Les describo alguna de ellas: “cavala curada, maionese de miso, óleo de lúcia-lima, crocante negro de tapioca, pistácio e dashi avinagrado”, “polvo da costa fresco cozinhado lentamente, ovas de truta, endívia grelhada, puré de chalota, molho de pimentos assados”, “bacalhau de cura prolongada, leite de amêndoa, pil-pil, caviar, crocante de batata, ervas do mar e ar de aneto”, “tártaro de Rubia Minhota maturada, maionese fumada, taco de milho real e gema curada”….

Se trata de una corta selección de una carta (“ementa”) más extensa que finaliza con una oferta de cuatro postres (“sobremesas”).

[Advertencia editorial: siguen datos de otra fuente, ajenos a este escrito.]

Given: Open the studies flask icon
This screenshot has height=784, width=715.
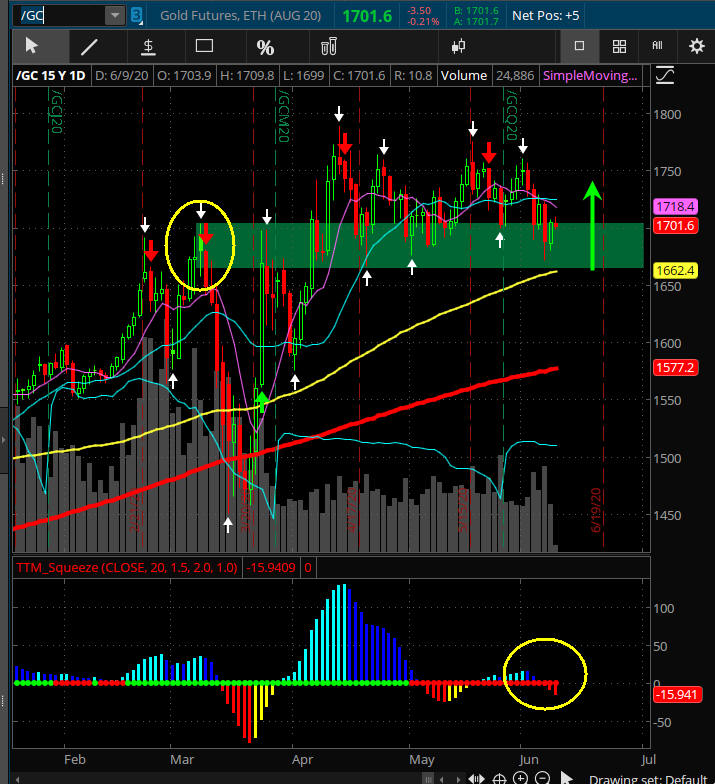Looking at the screenshot, I should pyautogui.click(x=327, y=46).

Ostra, tutano, molho ácido, maçã verde e gramata branca
Ostra, tutano, molho ácido, maçã verde e gramata brancaLa Razón (Custom Credit)

Realmente resulta difícil decantarse solo por uno de ellos. Más aún, si quien les escribe es un reconocido dulcero. Relaciono, a continuación, este envidiable cuarteto goloso: “tartelete merengada de Ananás dos Açores, sorbet do mesmo e poejo fresco em pó”, “barra de chocolate branco, creme de avelã, lima kafir, coco, coulis de frutos vermelhos com sorbet de beterraba”, “crème brûlée de abóbora fumada, crocante de pevides de abóbora, noz pecan e trigo sarraceno com gelado de abóbora e canela” y “creme de cardamomo verde e baunilha de S. Tomé, granizado de pêra e camomila, sorbet de pêra fumada com bolacha de miso”.

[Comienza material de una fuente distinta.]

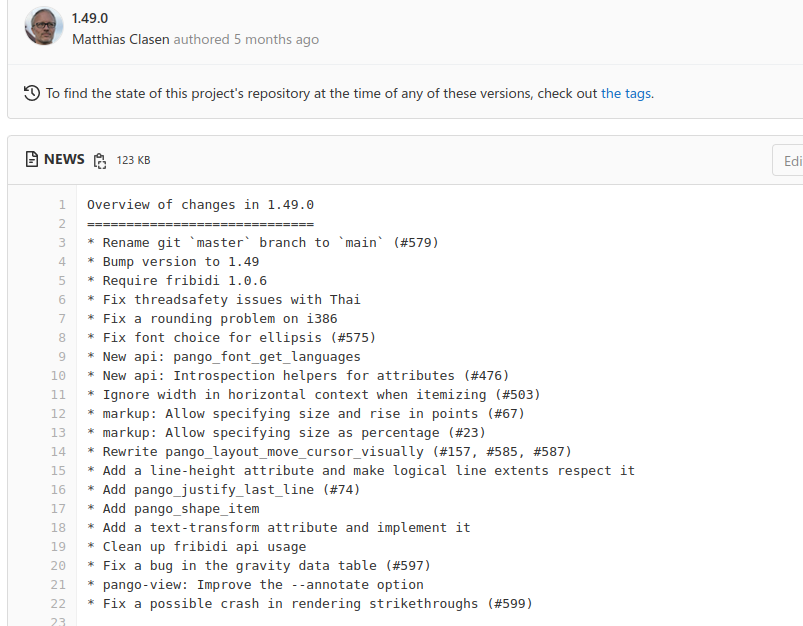
Task: Click the history clock icon
Action: (x=32, y=93)
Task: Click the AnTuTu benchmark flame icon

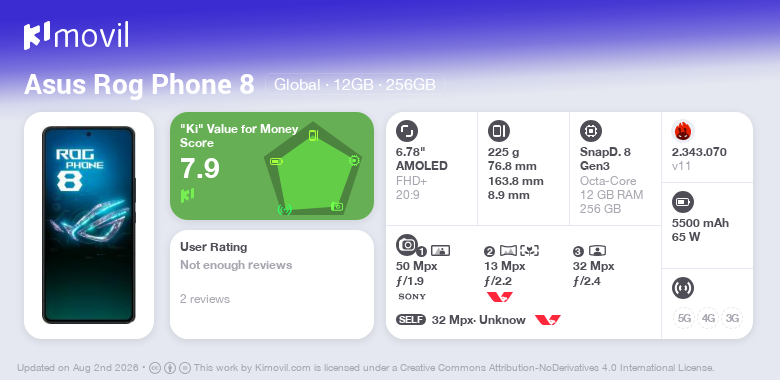Action: tap(683, 131)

Estuve conversando con Ricardo algunos minutos para conocer un poco más este proyecto culinario, nacido en el año 2019. Quería saber por qué vino a vivir a Porto Covo. Me comentaba que empezó como consultor, pero la pasión y las buenas vibraciones que esta idea le generaban hicieron que se quedara aquí para así llevar directamente las riendas de esta bonita iniciativa.

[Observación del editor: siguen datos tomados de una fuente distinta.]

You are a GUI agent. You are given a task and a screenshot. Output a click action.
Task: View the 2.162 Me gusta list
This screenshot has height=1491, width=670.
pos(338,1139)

Ricardo es persona afable, de fácil conversación, que destila amor por su profesión. Formado en una de las mejores escuelas de gastronomía, como es Le Cordon Bleu de Londres, ha trabajado en prestigiosos restaurantes de Portugal y fuera de su país. De esos que, como decimos muchas veces, pueden presumir de tener en sus vitrinas la tan ansiada estrella Michelin.

No quiero olvidar, porque sería tremendamente injusto, el magnífico servicio de este restaurante. El comensal rápidamente lo valorará. Bajo la batuta de Inés Gomes, que asume el servicio en sala, apreciará la profesionalidad con la que es atendido.

Un formidable equipo de cocina acompaña a Ricardo. Sólo puedo decir que hay mucho talento entre estos fogones.

No creo confundirme si escribo que, poco a poco, este restaurante y su chef van a llegar a cotas más altas y, estoy seguro, oiremos hablar, y muy bien, de él.

Destaqué anteriormente, refiriéndome a los vinos, su calidad y cantidad. Ciertamente impresionante. En pocos restaurantes me he encontrado con la posibilidad de elegir más de doscientas referencias de vinos en botella y unas setenta en copa. Todo un reto y un desafío, sobre todo, cuando se indaga en su contrastada calidad.

Por cierto, y para situar al lector, el restaurante se encuentra dentro de un alojamiento llamado Costa do Vizir (www.costadovizir.com). No es mala idea, pues, reservar, para pasar la noche, uno de los coquetos bungalós que allí existen. Podrían ser estas instalaciones nuestro campo base para viajar por esta parte del país vecino.

Ya saben, si desean disfrutar de una gastronomía de alto nivel en esta zona de Portugal, acérquense a Alma Nómada, los “dominios” gastronómicos de Ricardo Leite.